Starting in September, the plant at Big Bill slag in Lubumbashi will process waste material from the tailings site and germanium could be available on the market from October, Gecamines Chairman Guy Robert Lukama told Reuters.
China on Monday announced export curbs on some gallium and germanium products, citing national security interests, causing concern in the semiconductor and defence sectors, which use the metals in products from computer chips to fibre-optic cables.
“The move by China will create some scarcity in the market, which means that our germanium which is not yet committed could have more value,” Lukama said in an interview.

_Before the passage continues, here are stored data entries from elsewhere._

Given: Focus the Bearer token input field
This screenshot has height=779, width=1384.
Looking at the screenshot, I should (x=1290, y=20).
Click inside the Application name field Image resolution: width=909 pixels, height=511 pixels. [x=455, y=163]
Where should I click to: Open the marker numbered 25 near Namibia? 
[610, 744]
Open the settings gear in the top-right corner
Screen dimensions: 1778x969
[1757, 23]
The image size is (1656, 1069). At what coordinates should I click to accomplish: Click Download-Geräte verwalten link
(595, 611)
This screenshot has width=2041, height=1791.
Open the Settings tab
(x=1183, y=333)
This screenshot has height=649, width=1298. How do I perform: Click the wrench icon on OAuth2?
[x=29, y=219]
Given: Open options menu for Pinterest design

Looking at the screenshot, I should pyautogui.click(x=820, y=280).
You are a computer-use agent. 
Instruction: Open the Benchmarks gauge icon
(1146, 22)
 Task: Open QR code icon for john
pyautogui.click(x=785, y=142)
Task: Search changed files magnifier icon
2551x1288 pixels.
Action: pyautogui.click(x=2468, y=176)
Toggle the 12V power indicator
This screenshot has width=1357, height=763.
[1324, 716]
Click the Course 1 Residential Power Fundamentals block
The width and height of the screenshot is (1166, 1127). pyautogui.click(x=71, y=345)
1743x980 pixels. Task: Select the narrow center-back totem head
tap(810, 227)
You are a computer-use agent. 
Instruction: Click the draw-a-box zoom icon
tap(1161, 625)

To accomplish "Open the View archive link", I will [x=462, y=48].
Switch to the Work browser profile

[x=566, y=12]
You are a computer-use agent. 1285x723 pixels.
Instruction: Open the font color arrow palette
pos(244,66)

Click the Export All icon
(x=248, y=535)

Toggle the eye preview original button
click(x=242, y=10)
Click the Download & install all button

“There are no customers yet, but there is interest, its been there since we started the project and we are quite sure that we will get more interest on our germanium shortly.”
The Chinese curbs from Aug. 1 could disrupt global supply chains, as China controls most production of the metals.
Gecamines expects to see more interest for its metals and could enter into sales contracts from 2024, Lukama said.
The plant at the Big Hill slag will also process copper, cobalt and silver cost effectively, as it is cheaper to recover metal from tailings, he added.
Congo is the world’s top cobalt supplier and Africa’s biggest copper producer.
Gecamines also plans to explore the viability of processing gallium and could consider further investments to recover germanium from old mining sites if global demand firms up.
“In the past germanium was not critical that is why they just put them as a tailings,” Lukama said.
“If the demand is huge, then we can spend more money on restoration of those mines to convert into viable projects.”